According to the IMF, the world economy is looking a little green around the gills and the august lending body “has cut its forecast for US economic growth, warning Washington and debt-ridden European countries that they are “playing with fire” unless they take immediate steps to reduce their budget deficits.”

It’s no wonder that, on the home front, consumer expectations are down as “The Bloomberg gauge of economic expectations dropped to minus 31 this month, the lowest level since March 2009.”   The Misery Index is up  and consumers, business owners and investors become gloomier by the day.

According to a Gallup pole at the end of May, consumer spending at all income levels, although up slightly for the month, is down from a year ago and down sharply from 2008.  To the economists, at least, “The question going forward is whether the current slowdown is simply transitory, as suggested by Federal Reserve Board Chairman Ben Bernanke, or something indicative of economic stagnation or stagflation.
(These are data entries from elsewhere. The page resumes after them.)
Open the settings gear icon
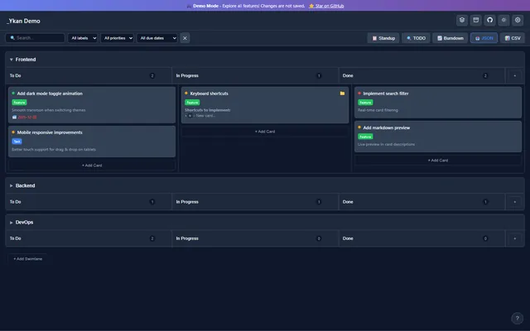The height and width of the screenshot is (331, 530). click(x=518, y=20)

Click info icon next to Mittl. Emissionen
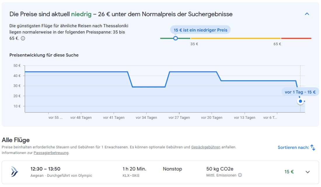(x=240, y=175)
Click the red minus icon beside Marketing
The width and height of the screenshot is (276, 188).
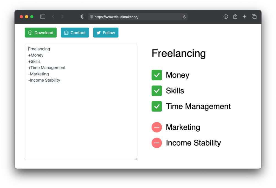(157, 127)
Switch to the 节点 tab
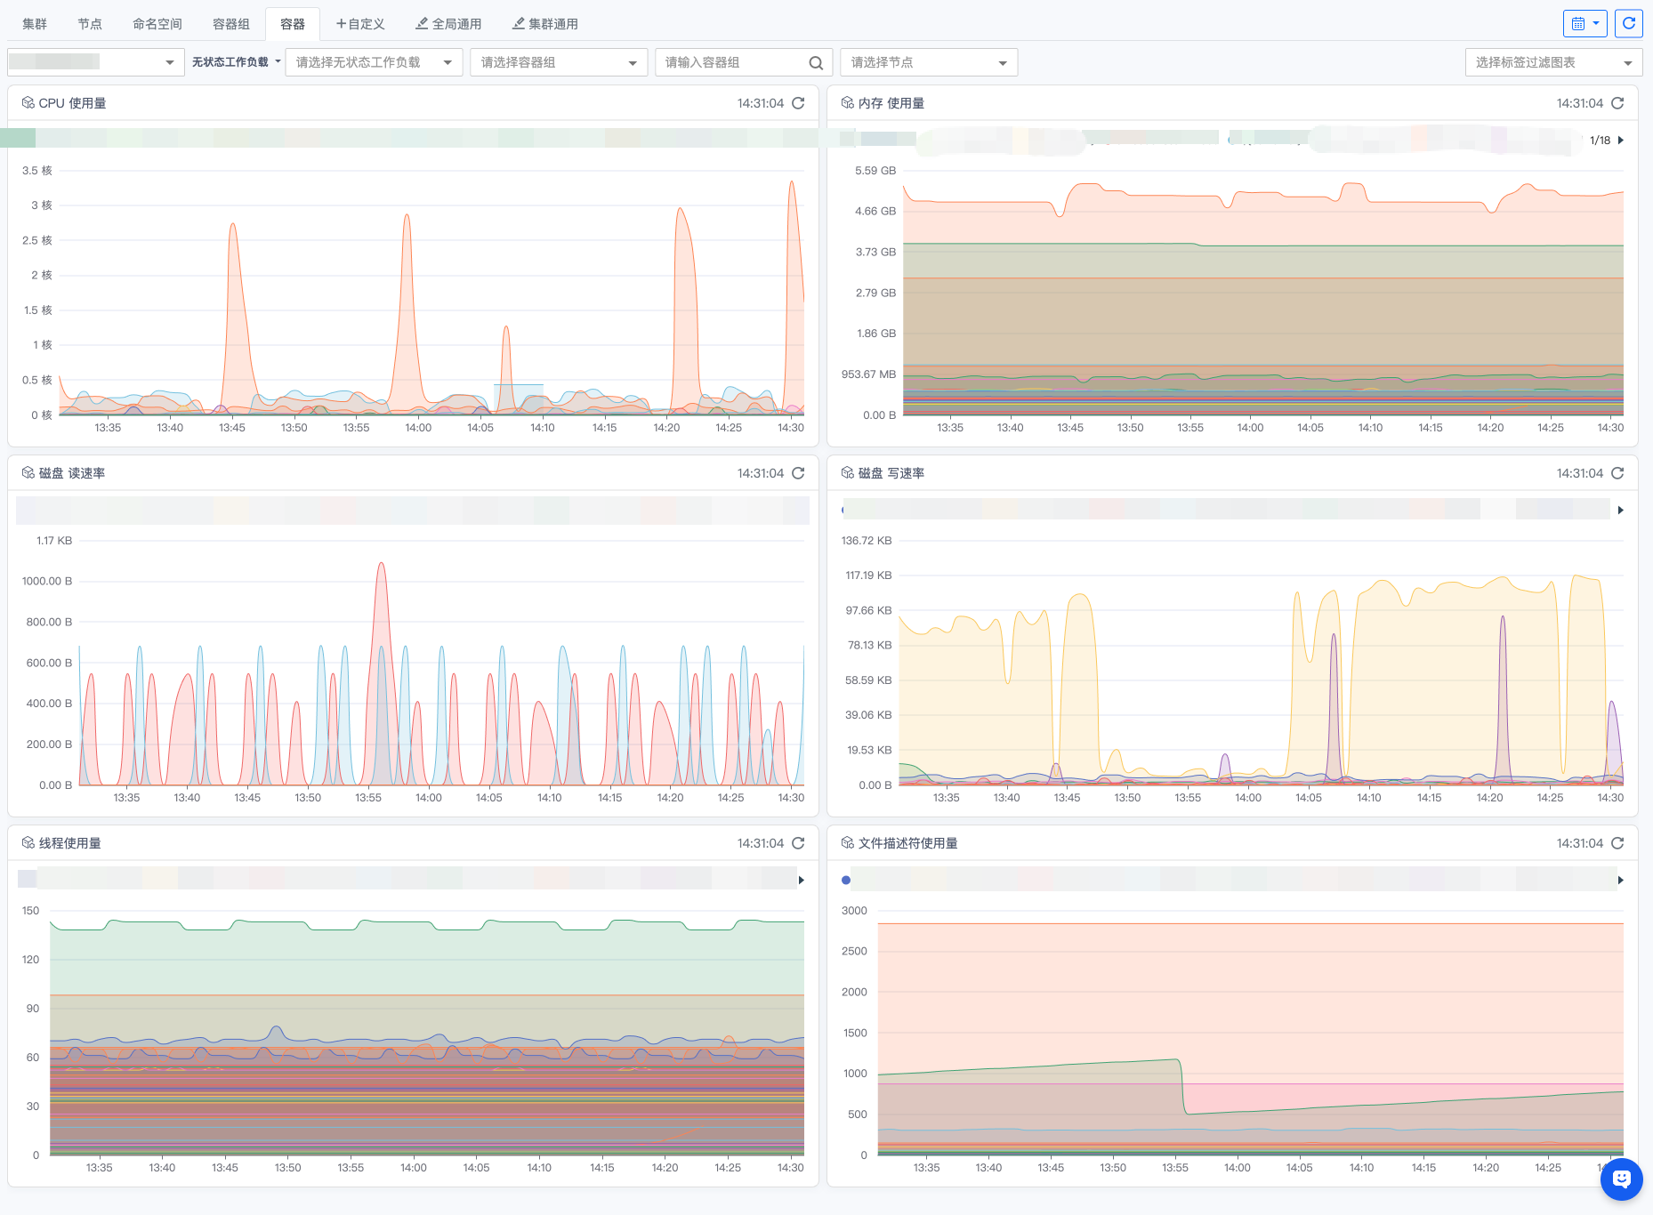This screenshot has width=1653, height=1215. pos(89,24)
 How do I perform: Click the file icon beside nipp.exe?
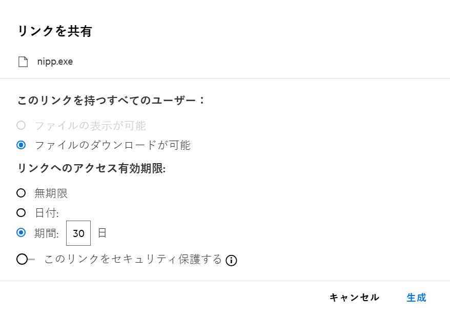coord(23,62)
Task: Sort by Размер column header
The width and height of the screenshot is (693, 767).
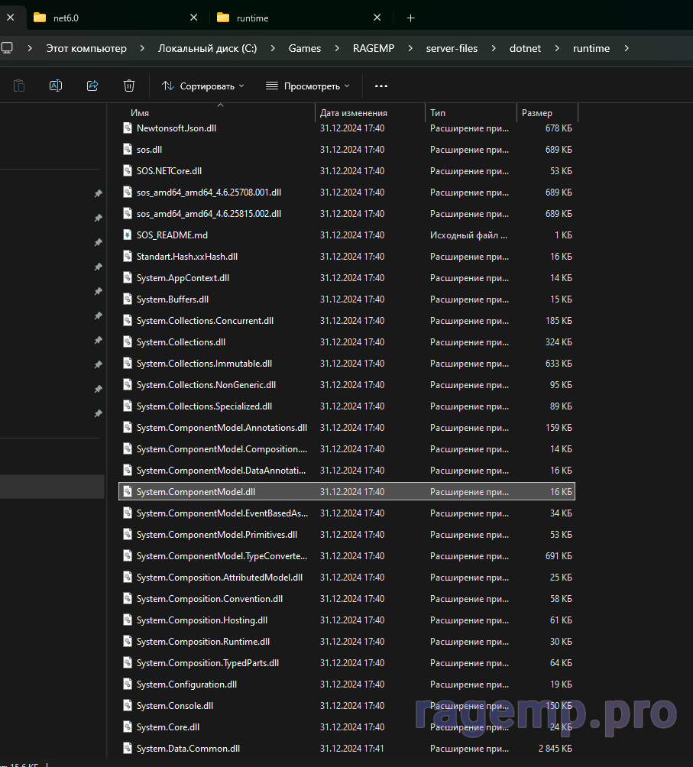Action: click(537, 113)
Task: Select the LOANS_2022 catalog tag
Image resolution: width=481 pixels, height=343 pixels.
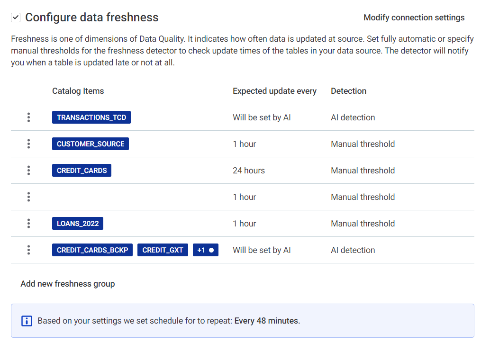Action: [78, 224]
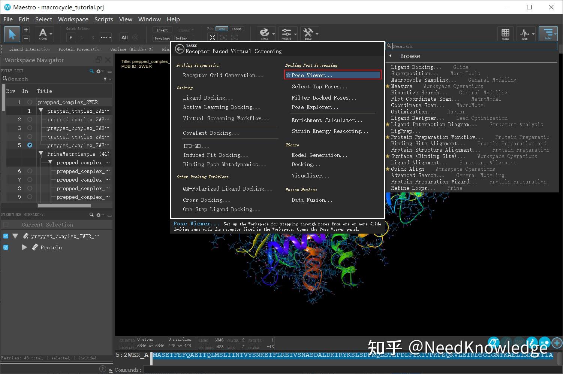Open the project Table panel

tap(505, 33)
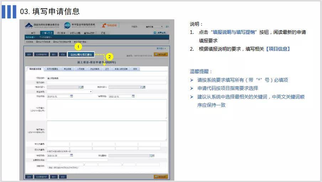This screenshot has height=182, width=322.
Task: Click into the first Chinese keyword input box
Action: (58, 144)
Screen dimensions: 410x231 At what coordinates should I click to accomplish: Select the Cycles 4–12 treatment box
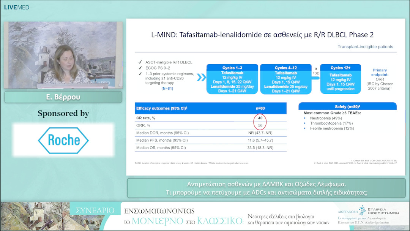coord(286,79)
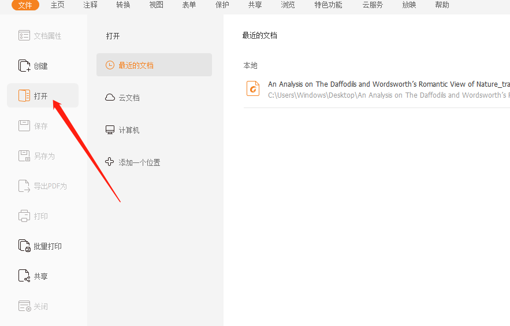Screen dimensions: 510x326
Task: Open the 转换 tab
Action: (x=123, y=5)
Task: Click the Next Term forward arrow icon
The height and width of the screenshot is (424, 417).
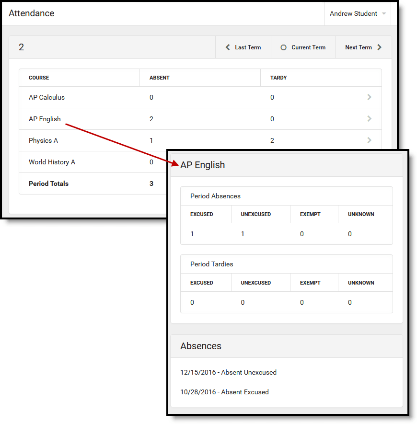Action: coord(379,47)
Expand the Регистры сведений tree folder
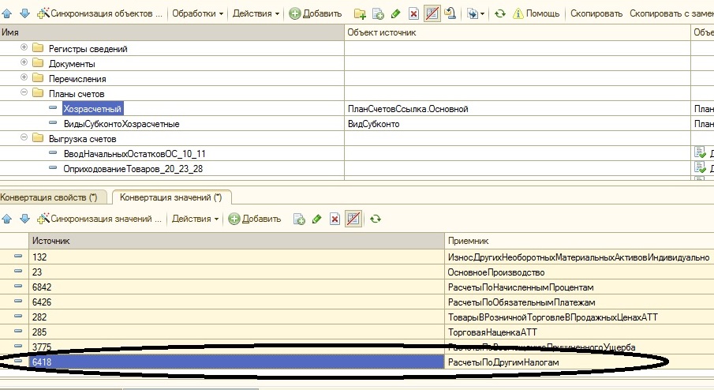Image resolution: width=714 pixels, height=390 pixels. (24, 48)
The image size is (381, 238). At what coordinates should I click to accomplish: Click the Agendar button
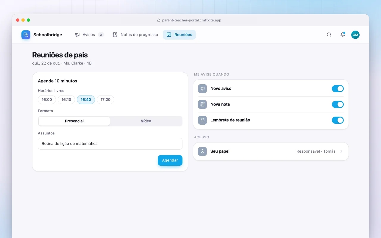coord(170,160)
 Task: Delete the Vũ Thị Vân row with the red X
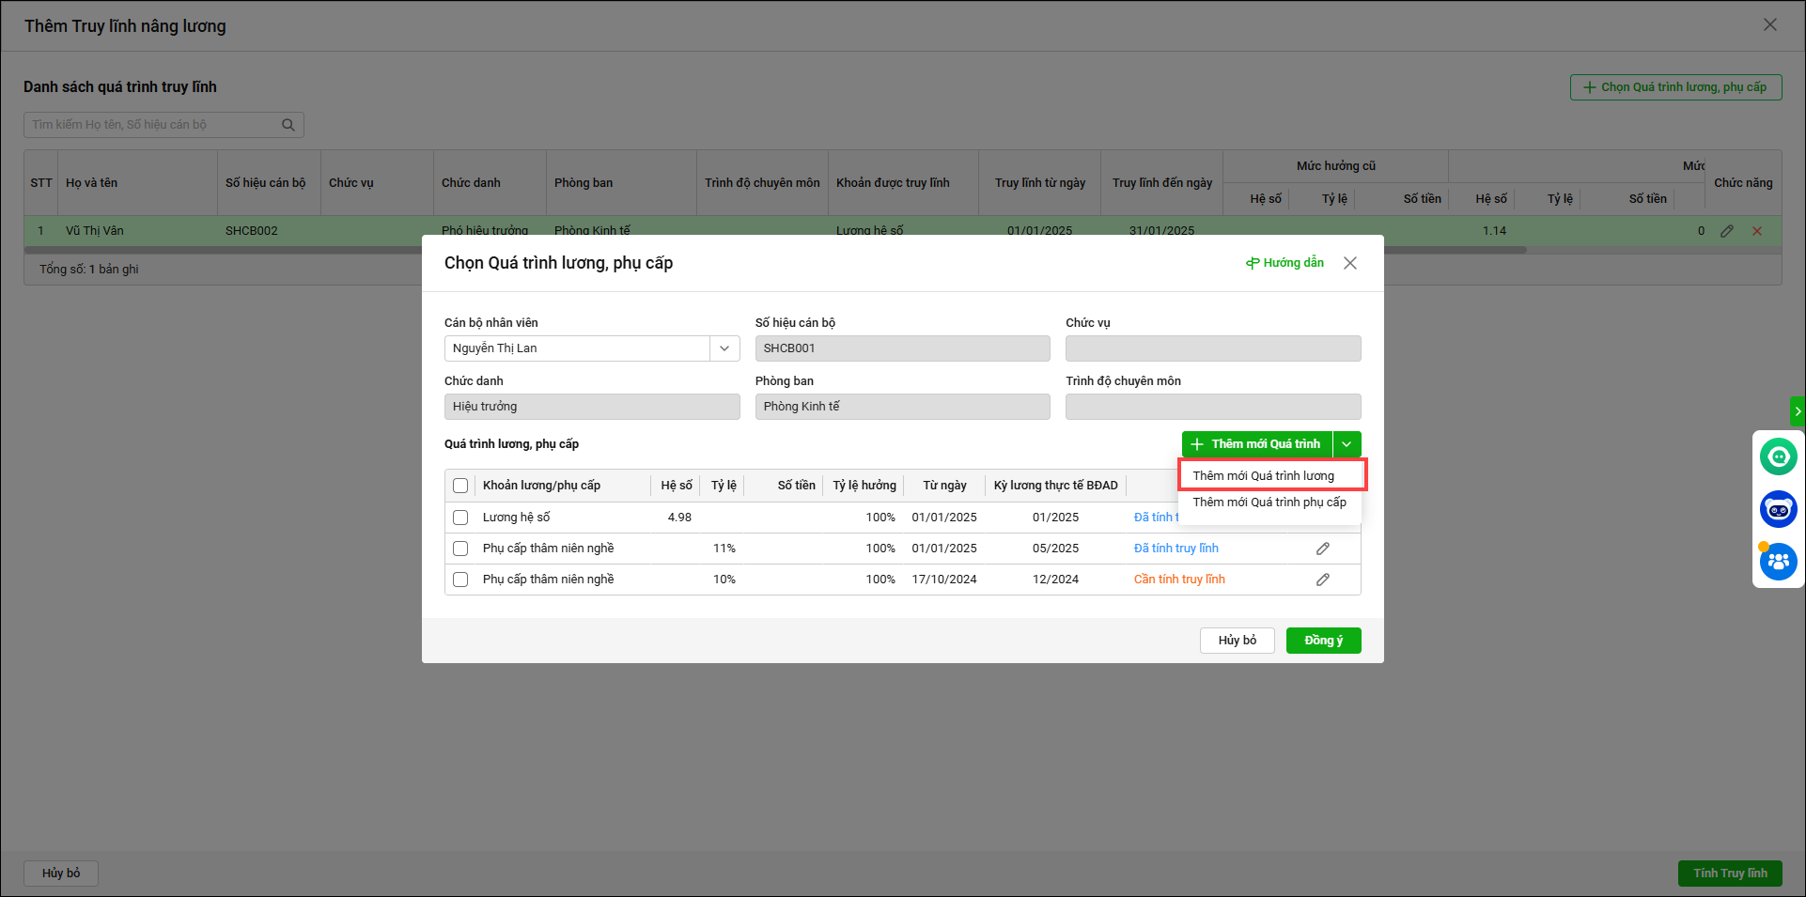coord(1756,231)
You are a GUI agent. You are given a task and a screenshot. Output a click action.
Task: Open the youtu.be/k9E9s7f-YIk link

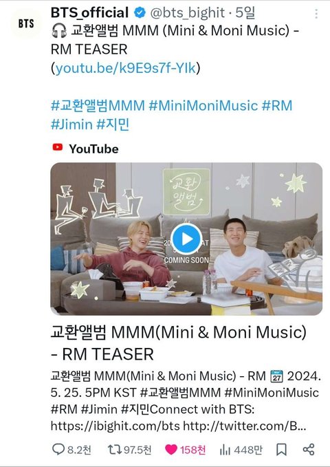tap(126, 68)
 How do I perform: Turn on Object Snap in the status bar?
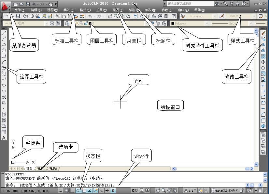point(84,190)
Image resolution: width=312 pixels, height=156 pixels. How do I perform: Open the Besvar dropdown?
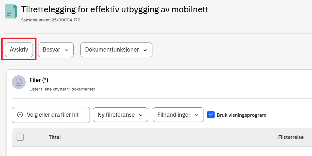56,50
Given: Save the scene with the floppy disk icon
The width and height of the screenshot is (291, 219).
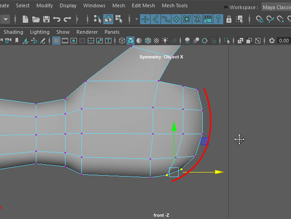Looking at the screenshot, I should 46,19.
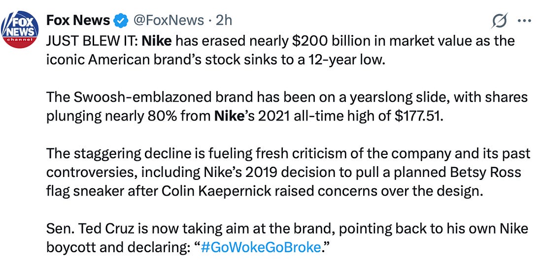Click the staggering decline paragraph

point(288,173)
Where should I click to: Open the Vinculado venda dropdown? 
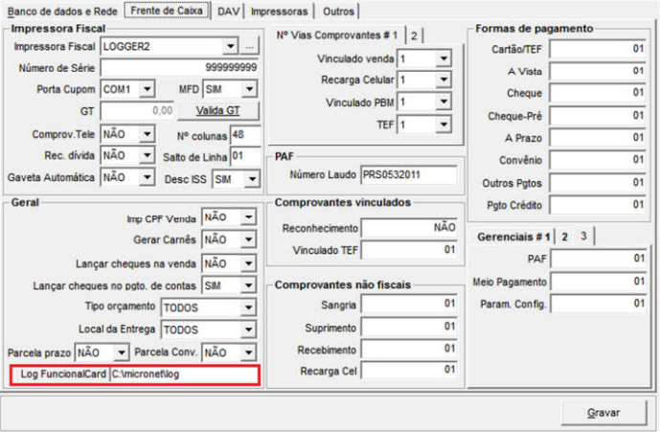(x=443, y=59)
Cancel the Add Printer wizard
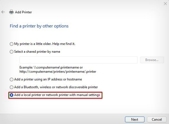169x124 pixels. [157, 119]
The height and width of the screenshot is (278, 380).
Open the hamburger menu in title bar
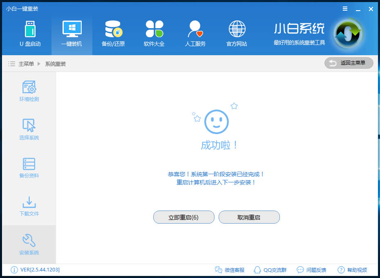344,9
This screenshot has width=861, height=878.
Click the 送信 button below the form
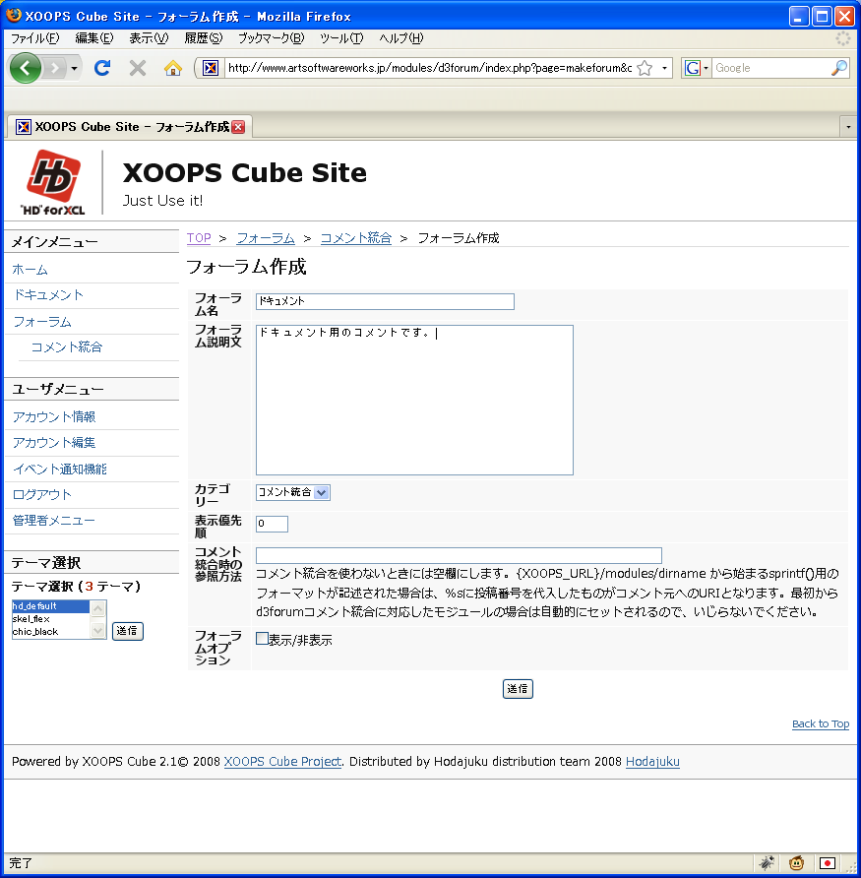(518, 689)
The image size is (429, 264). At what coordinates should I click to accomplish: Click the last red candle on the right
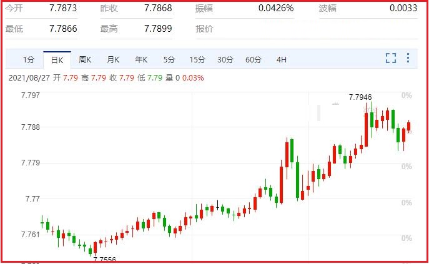point(409,127)
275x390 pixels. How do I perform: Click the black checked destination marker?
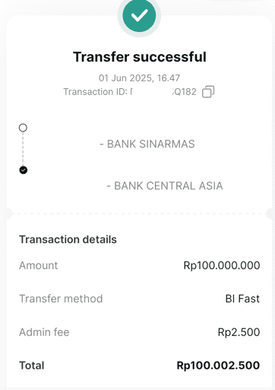point(24,170)
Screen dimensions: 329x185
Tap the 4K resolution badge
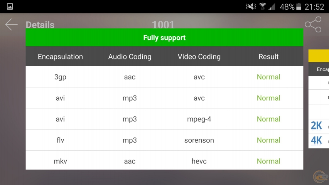point(316,140)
At this point, the answer is unclear.”

So what has happened to the Great American Consumer, once the growth engine of the entire world economy?  Over the last two years – until the recent increases in energy and food prices – they have been busy paying down debt rather than increasing spending.  Why?  It’s anyone’s guess, of course.  My own guess is, that they have begun to realize – at some gut level – things are not going to go back to anything resembling “normal” any time soon.

Back in 2007/2008, as oil supplies tightened and prices rose, the bottom fell out of the housing market.  Recession set in and oil prices dropped as demand destruction occurred – though at their lowest, prices were still almost twice as high as they started out in 2000.  Recovery began, oil prices rose again.  Now we are in danger of the world economy stalling again and the cycle beginning anew.   This is an oversimplification, of course, but oil really is the lifeblood of the world economy.

Take a look at these stats posted over at the End of the American Dream blog a couple of months ago, if you want a pretty good picture of where  many Americans are today.   Income inequality in the rest of the developed world continues to rise, too, as wages stagnate.   And, of course, natural disasters have continued to take their toll on individual lives as well as the world economy in increasing numbers.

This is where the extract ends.